The Uphold Historical Marriage Act would order the state government to defy the U.S. Supreme Court ruling in 2015 that said states could not ban gay marriage, The Charlotte Observer notes.
The Supremacy Clause in the U.S. Constitution gives the Supreme Court's rulings power over all 50 states, but the conservative lawmakers' bill says the gay marriage ruling "is null and void in the State of North Carolina."
The bill's language says it is "clear that laws concerning marriage are for each state to establish and maintain severally and independently."
Quoting the Christian Bible, the Republicans' bill states that the Supreme Court ruling on same-sex marriage "exceeds the authority of the court relative to the decree of Almighty God that 'a man shall leave his father and his mother and hold fast to his wife, and they shall become one flesh' (Genesis 2:24, ESV) and abrogates the clear meaning and understanding of marriage in all societies throughout prior history."
The four Republicans want to order North Carolina's government to return to Amendment One, a voter referendum from 2012 that banned gay marriage. The bill would not allow North Carolina to recognize same-sex marriages from other states.
In response to the bill, Democrat Gov. Roy Cooper of North Carolina tweeted on April 11: "This bill is wrong. We need more LGBT protections, not fewer."
Wake County, North Carolina, Commissioner John Burns took aim at two of the Republicans on Twitter: "Pittman and Speciale are embarrassments to the State of North Carolina and should be shunned from public life."

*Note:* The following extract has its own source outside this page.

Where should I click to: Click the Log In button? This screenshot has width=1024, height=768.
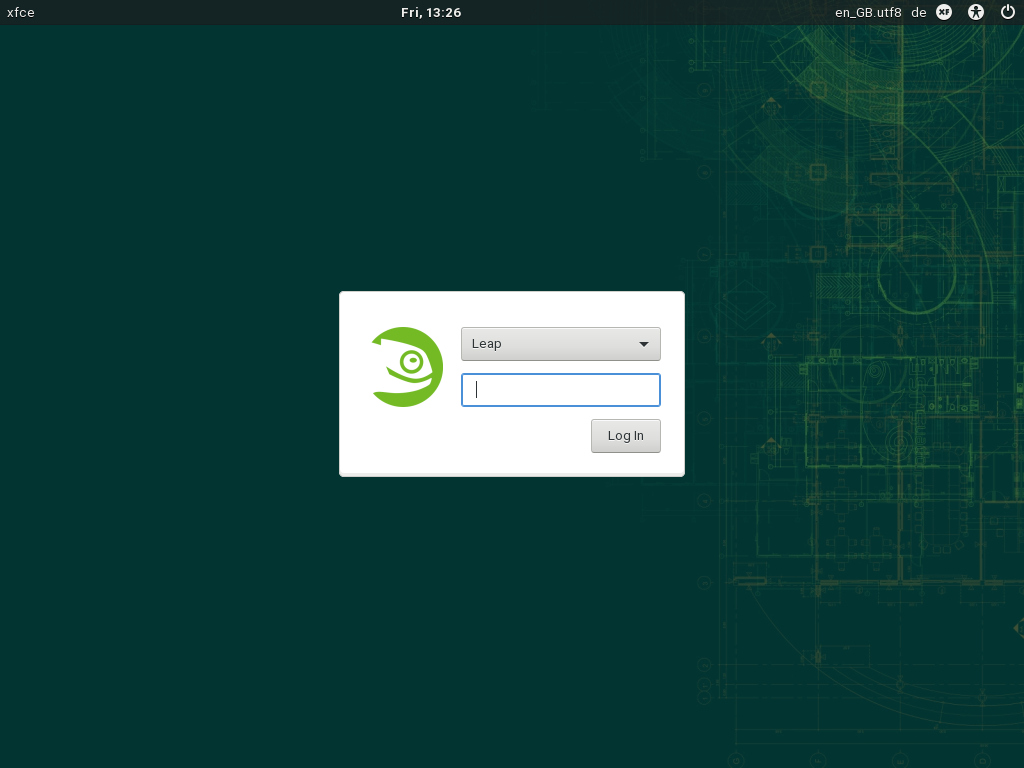pos(625,435)
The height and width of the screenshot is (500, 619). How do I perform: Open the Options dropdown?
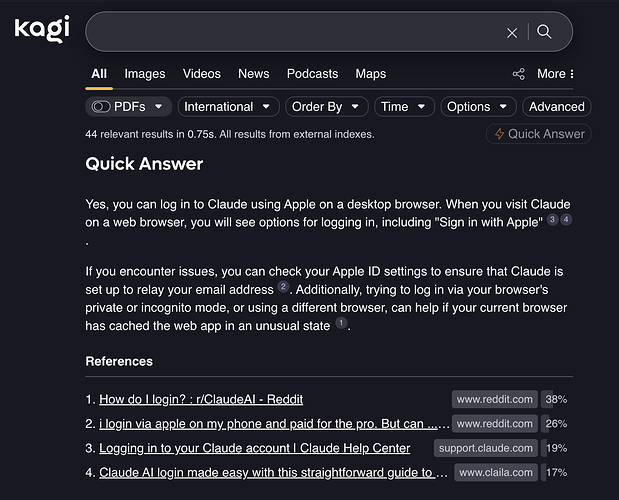477,107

Ames Simmons with Equality North Carolina told WNCN: "Ideally the people who make laws would be helping to make the situation around discrimination better instead of perpetuating it ... There’s no way in modern society that a law [like] this would pass."

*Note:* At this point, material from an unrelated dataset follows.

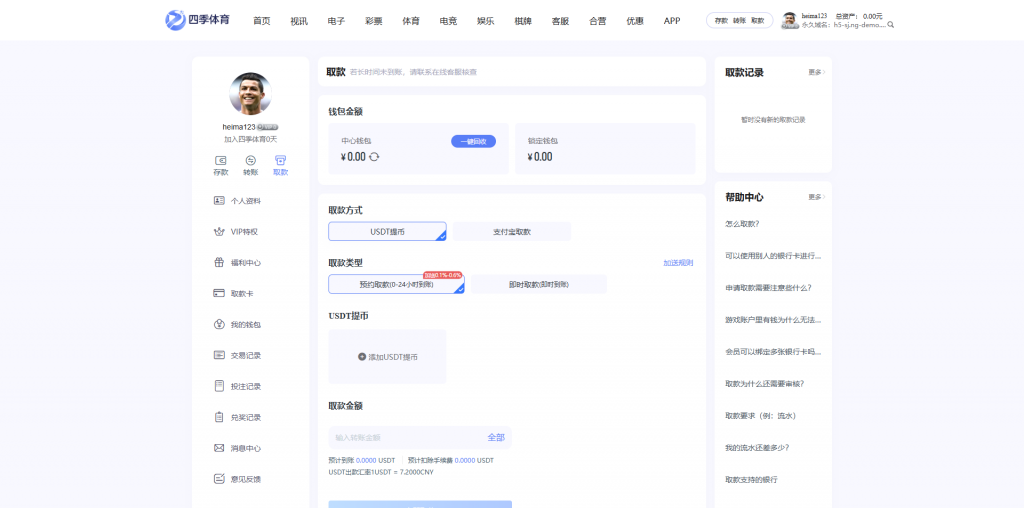This screenshot has width=1024, height=508.
Task: Expand 更多 in the 取款记录 panel
Action: (x=816, y=73)
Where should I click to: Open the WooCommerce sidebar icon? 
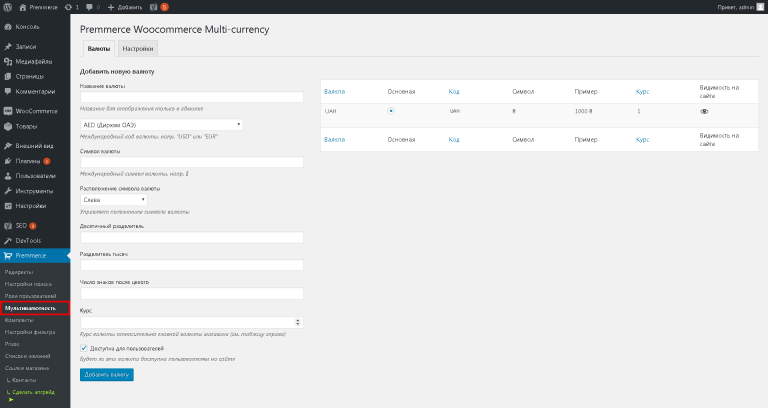pyautogui.click(x=7, y=111)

Greg Wallace, a law professor at Campbell University, added: "While people legitimately can disagree with the Supreme Court’s gay marriage decision, a state legislature cannot overrule the Supreme Court’s interpretation of the federal constitution. If this bill were to become law it would be declared unconstitutional."
Speciale, a the sponsors of the anti-gay marriage bill, made news in January when he mocked the historic Women's March on Washignton on Facebook, notes The News & Observer:
The march WAS A JOKE. Hey, offended snowflakes, the march was not about women or women's rights, it was about pushing a liberal agenda. Pro-life women not allowed! There were, however, women dressed as vaginas, and little girls holding signs with the "F" word and more. There were topless women and women with red on their crotches to make it look like blood from their periods, etc.
There were women who could not tell you why they were there or what they were protesting or what the march was about (in other words women who were being used by other liberals). So, yes, I say the whole thing was a joke, and a cruel joke on those who were used by the organizers under the guise of women's rights!